Her young face, with its prominent cheekbones, softly flared nose, and very full lips, looked as if it had been carved in volcanic stone by the rush of a river. Her hair was braided into a multitude of long, fine, beaded plaits. She laughed, sharing a joke with her friends, and her teeth gleamed large and perfectly white.
"Beautiful? I think not. Among the Africans, the men are beautiful, in my opinion, whereas the women are merely very attractive. For Europeans, the opposite is true. Karla is beautiful, and I never knew a European man who is beautiful in that way. But that is another matter. I mean only to say that they are customers of Rafiq, Nigerians, and that their business between Bombay and Lagos is one of the concessions-a
spin-off
is the term, I think-of this deal with the Sainiks. The Sena has a man at Bombay Customs. So much money is moving from hand to hand. Rafiq's little scheme is a tangle of countries, Afghanistan and India, Pakistan and Nigeria, and of powers-police and customs and politicians. All of it is a part of the struggle for control here in our cursed and beloved Bombay. And all of it, all this intrigue, grows from the closing down of my dear old opium dens. A tragedy."
"This Rafiq," I muttered, perhaps sounding more flippant than I'd intended, "is quite a guy."
"He is Afghan, and his country is at war, my friend. That gives him an edge, as the Americans say. And he works for the Walidlalla mafia council-one of the most powerful. His closest associate is Chuha, one of the most dangerous men in Bombay. But the real power here, in this part of the city, is the great don, lord Abdel Khader Khan. He is a poet, a philosopher, and a lord of crime. They call him Khaderbhai. Khader-_Elder-_Brother. There are others, with more money and more guns than Khaderbhai-he is a man of rigid principles, you see, and there are many lucrative things that he will not do. But those same principles give him-I am not sure how to say it in English-the immoral high ground, perhaps, and there is no-one, in this part of Bombay, who has more real power than he does. Many people believe that he is a saint, with supernatural capabilities. I know him, and I can tell you that Khaderbhai is the most fascinating man I ever met. If you will allow me the small immodesty, this makes him a truly remarkable individual, for I have met a great many interesting men in my life."
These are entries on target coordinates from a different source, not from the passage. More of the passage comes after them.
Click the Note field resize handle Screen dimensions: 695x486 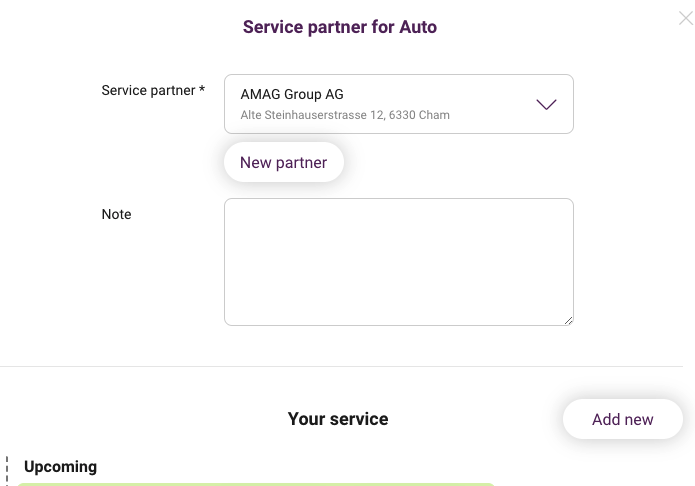569,321
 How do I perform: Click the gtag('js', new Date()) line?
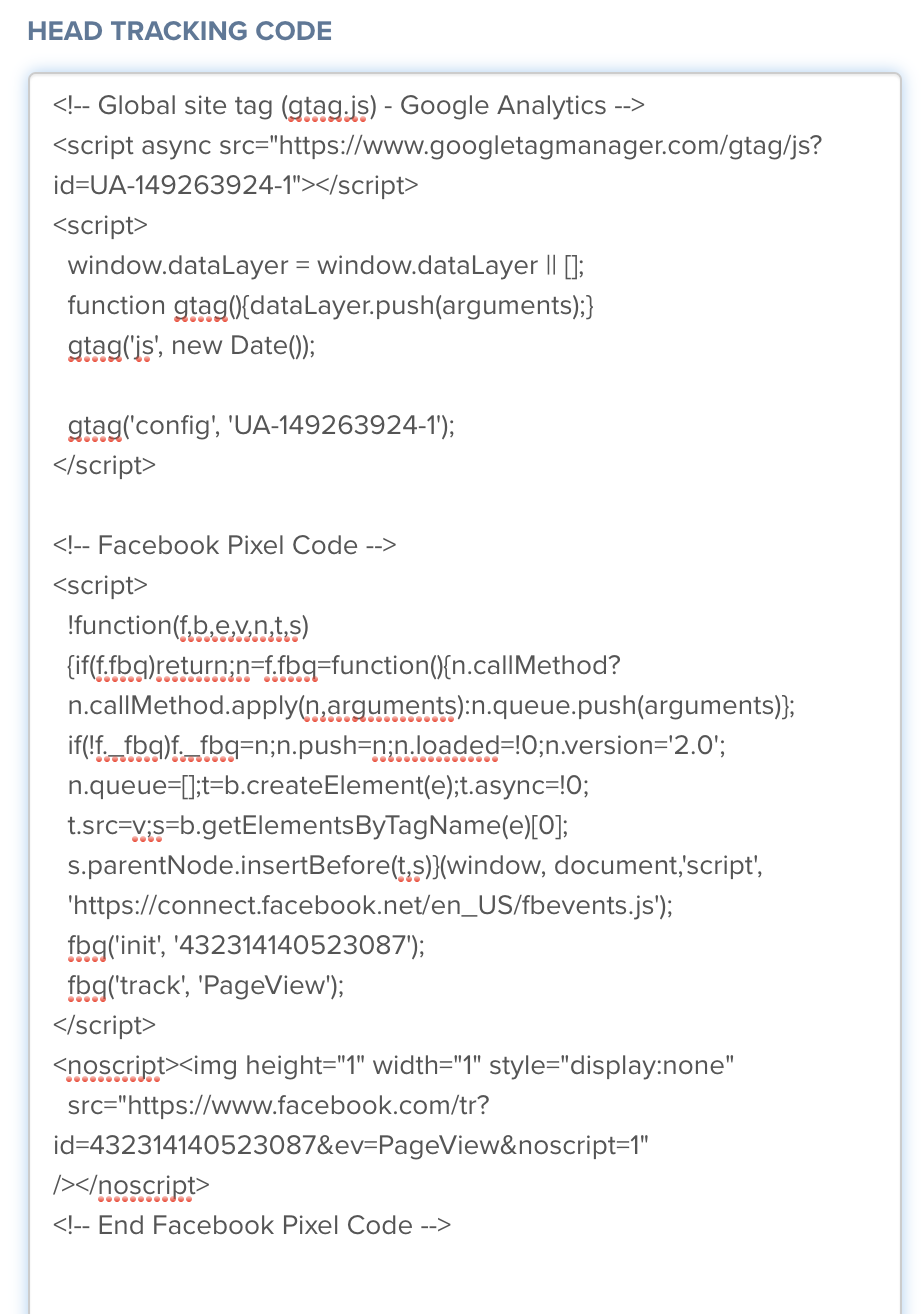191,345
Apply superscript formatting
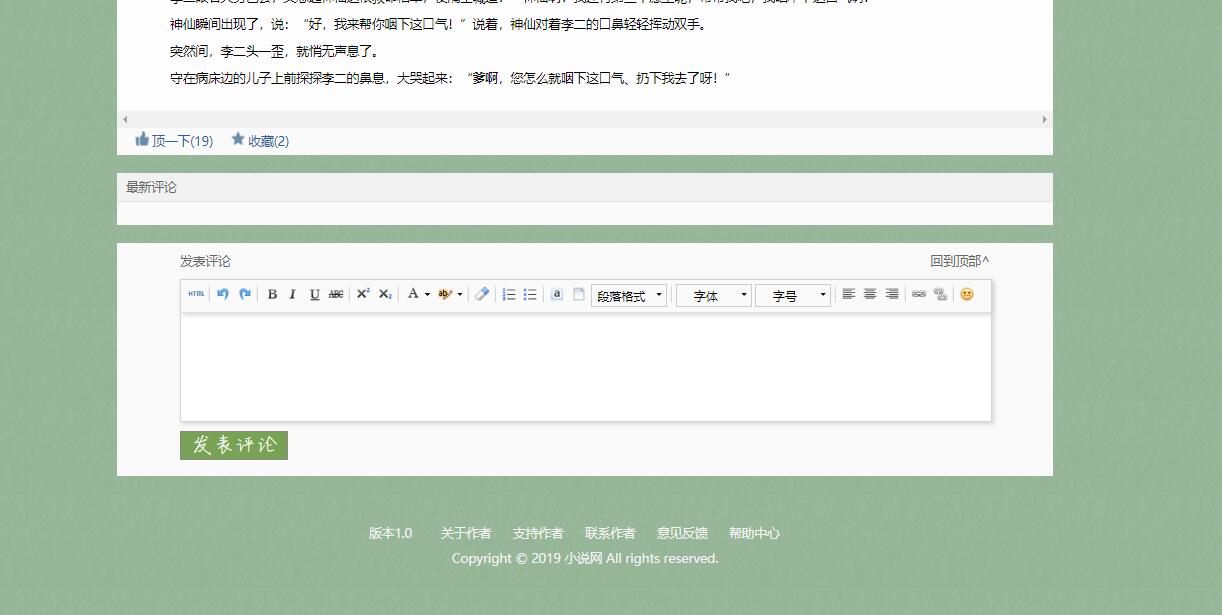 tap(361, 294)
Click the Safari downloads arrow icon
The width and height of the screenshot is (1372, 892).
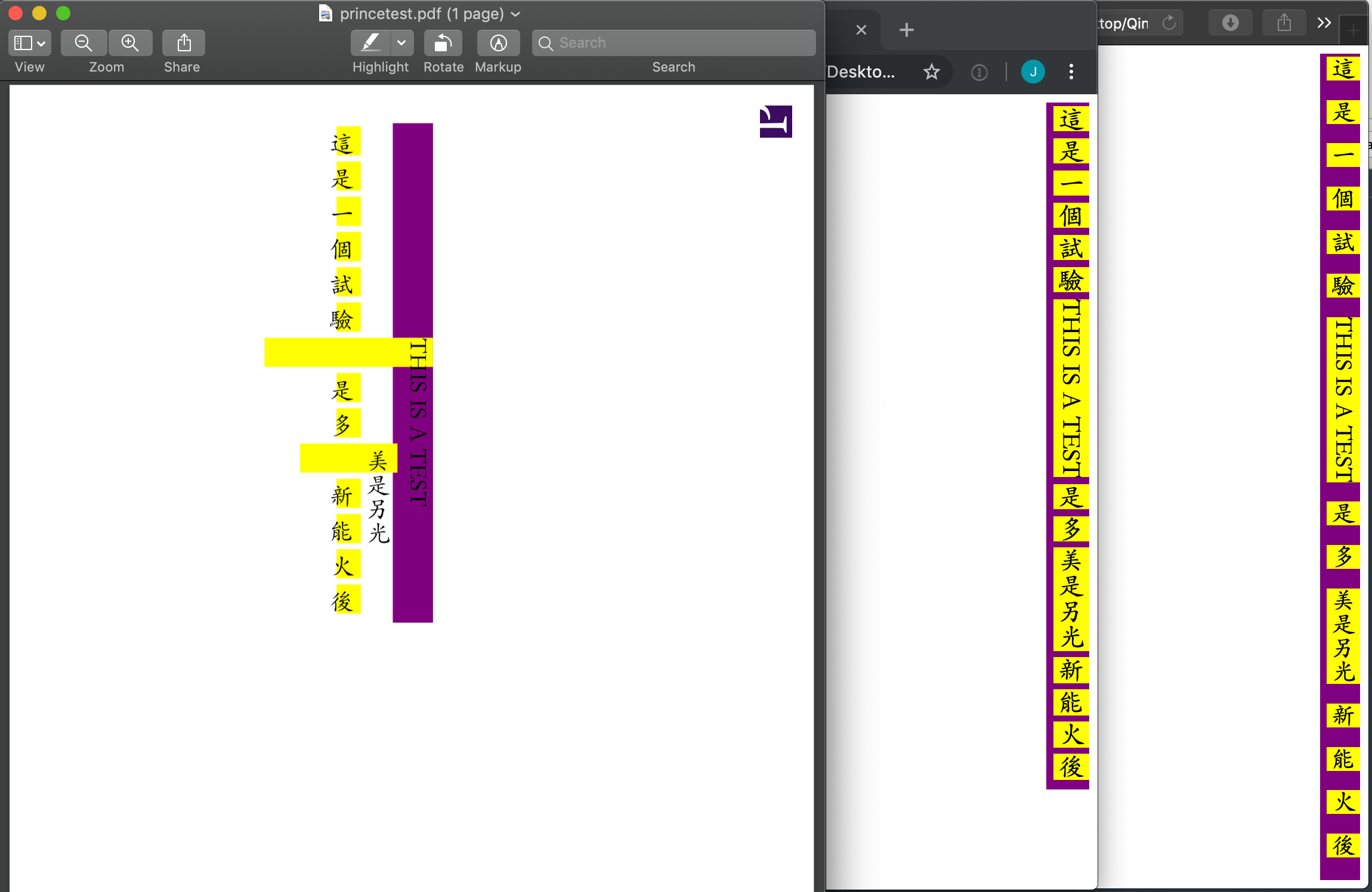(1230, 23)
He left the words to swirl for a moment in the eye contact between us.
"Come, you are not drinking! I hate it when people take so long to drink a single glass. It is like putting on a condom to masturbate."
"No really," I laughed. "I, er, I'm waiting for Karla to come back. She's due any minute now."
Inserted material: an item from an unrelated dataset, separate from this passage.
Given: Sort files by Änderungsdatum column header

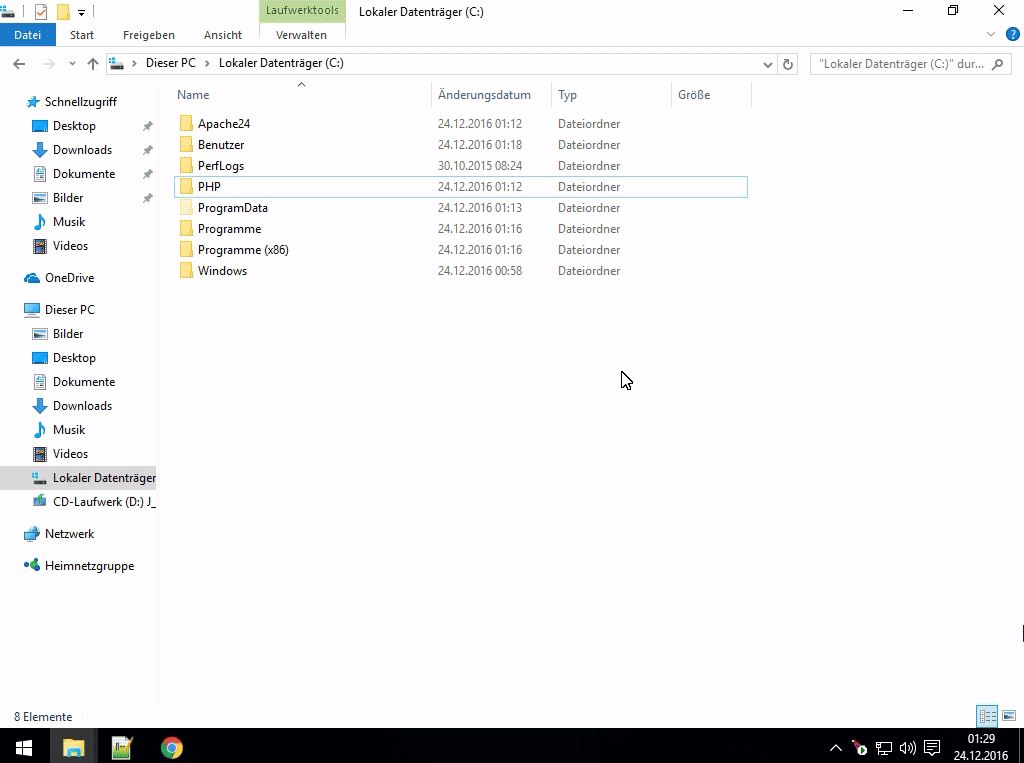Looking at the screenshot, I should (x=484, y=95).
"Ah, Karla..." He said her name with a long, purring roll. "And just what are your intentions with our inscrutable Karla?"
"Come again?"
"Perhaps it is more useful to wonder what intentions she has for _you, no?"
He poured the last of the one-litre bottle into his glass and topped it up with the last of the soda. He'd been drinking steadily for more than an hour. His eyes were as veined and bloodshot as the back of a boxer's fist, but the gaze that stared from them was unwavering, and his hands were precise in their movements.